◆気が楽になり、夫とは日常的な会話が弾む

 元カレと関係をもってから、彼女は自分でもわかるほど生き生きと暮らすようになった。息子には「お母さん、最近、怒らなくなった」と言われた。義母にも素直に感謝の気持ちを伝えられるようになった。

「閉塞(へいそく)的だった気持ちが明るくなったんでしょうね。元カレが私をときどき別世界に連れて行ってくれるから」

 ノリコさんはそう言ってチャーミングな笑顔を見せる。夫は「何かいいことあったの?」と顔色をうかがように尋ねてきた。彼女は「仕事がうまくいってるの」とごまかした。夫がレスなのは他に女性がいるからではないか、自分に関心がなくなったからではないかと鬱々としていたノリコさんだが、夫の心の中までは考えないようになった。気が楽になり、夫とは日常的な会話が弾む。

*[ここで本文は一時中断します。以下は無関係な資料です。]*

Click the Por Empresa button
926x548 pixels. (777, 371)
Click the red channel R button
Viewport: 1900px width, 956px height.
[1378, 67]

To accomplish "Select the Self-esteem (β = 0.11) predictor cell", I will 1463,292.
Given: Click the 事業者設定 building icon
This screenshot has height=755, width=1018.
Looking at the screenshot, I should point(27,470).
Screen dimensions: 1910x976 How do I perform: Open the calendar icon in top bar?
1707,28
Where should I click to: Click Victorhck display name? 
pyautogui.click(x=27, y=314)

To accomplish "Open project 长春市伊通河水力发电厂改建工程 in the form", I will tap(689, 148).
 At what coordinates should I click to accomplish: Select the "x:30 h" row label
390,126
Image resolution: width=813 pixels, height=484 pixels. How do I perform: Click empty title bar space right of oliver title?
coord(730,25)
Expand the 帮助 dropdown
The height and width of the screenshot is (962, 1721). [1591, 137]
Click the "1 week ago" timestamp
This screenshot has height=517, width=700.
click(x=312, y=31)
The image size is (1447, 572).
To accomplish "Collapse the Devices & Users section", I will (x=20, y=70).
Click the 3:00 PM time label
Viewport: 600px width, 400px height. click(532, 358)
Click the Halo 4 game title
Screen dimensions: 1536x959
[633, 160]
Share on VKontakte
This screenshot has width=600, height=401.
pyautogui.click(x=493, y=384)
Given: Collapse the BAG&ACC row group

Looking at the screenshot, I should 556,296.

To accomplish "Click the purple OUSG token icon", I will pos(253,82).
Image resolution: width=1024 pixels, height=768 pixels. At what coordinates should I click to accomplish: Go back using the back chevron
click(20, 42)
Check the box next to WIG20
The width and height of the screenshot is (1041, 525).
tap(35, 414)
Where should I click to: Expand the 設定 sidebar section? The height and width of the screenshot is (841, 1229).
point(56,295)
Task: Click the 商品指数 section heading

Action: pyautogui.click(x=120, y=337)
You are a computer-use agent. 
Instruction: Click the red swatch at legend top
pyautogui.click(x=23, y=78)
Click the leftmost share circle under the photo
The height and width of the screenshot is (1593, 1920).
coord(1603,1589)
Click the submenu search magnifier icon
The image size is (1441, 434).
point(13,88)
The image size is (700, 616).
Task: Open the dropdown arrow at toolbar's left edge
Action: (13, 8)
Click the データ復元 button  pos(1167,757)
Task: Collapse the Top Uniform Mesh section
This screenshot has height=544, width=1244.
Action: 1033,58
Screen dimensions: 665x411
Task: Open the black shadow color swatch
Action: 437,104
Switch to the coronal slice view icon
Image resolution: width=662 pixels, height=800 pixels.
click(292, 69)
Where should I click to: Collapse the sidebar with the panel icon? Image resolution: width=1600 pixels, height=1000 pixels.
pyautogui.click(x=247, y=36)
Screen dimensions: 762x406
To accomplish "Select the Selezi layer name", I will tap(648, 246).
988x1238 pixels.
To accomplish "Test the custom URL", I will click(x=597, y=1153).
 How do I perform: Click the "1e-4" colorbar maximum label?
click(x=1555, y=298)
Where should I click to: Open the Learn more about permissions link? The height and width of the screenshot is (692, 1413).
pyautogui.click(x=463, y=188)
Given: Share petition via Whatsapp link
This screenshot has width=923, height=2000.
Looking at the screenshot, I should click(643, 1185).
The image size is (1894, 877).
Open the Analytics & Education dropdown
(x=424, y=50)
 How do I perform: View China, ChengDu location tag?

「これでいいんだと思えるようになりました。家族を裏切って恋をしているという後ろめたさはもうありません。家族との関係と元カレとの関係は別もの。どちらも大事にしていきたいと今は思っています」

 この先、何があるかわからない。ただ、何があっても自分で引き受けて対処していく覚悟はできていると彼女はキリッとした表情で言った。